**WHAT IS BEING ASKED**
In the entries that follow, find the line containing "Open the notifications bell icon"; from there, copy every line exactly through the line containing "Insert a link".

RECORDS PROVIDED below:

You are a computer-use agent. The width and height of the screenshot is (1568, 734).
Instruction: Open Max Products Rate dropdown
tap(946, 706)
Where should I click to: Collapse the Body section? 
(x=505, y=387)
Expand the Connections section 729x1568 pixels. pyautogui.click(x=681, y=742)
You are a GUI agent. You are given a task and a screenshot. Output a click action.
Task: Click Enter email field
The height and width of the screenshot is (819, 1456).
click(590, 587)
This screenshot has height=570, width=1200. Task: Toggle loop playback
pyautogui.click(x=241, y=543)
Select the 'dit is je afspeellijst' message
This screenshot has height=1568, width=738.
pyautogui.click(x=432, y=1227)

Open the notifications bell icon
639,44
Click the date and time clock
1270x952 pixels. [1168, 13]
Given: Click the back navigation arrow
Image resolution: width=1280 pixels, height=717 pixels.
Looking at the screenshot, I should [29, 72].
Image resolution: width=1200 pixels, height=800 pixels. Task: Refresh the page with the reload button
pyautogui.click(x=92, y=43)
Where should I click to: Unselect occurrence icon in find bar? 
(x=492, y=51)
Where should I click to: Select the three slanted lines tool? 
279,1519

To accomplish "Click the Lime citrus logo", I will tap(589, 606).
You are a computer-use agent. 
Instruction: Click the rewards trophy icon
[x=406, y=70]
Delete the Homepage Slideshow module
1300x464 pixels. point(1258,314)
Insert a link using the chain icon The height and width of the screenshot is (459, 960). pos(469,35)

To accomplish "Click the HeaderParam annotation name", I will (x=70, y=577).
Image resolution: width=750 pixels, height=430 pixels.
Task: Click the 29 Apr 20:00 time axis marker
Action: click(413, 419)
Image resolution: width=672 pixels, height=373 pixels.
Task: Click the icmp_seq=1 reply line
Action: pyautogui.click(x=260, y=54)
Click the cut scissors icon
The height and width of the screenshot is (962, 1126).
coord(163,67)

End of RECORDS PROVIDED.

**FINISHED EXERCISE**
Open the notifications bell icon
639,44
Click the date and time clock
1270x952 pixels. [1168, 13]
Given: Click the back navigation arrow
Image resolution: width=1280 pixels, height=717 pixels.
Looking at the screenshot, I should [29, 72].
Image resolution: width=1200 pixels, height=800 pixels. Task: Refresh the page with the reload button
pyautogui.click(x=92, y=43)
Where should I click to: Unselect occurrence icon in find bar? 
(x=492, y=51)
Where should I click to: Select the three slanted lines tool? 
279,1519

To accomplish "Click the Lime citrus logo", I will tap(589, 606).
You are a computer-use agent. 
Instruction: Click the rewards trophy icon
[x=406, y=70]
Delete the Homepage Slideshow module
1300x464 pixels. point(1258,314)
Insert a link using the chain icon The height and width of the screenshot is (459, 960). pos(469,35)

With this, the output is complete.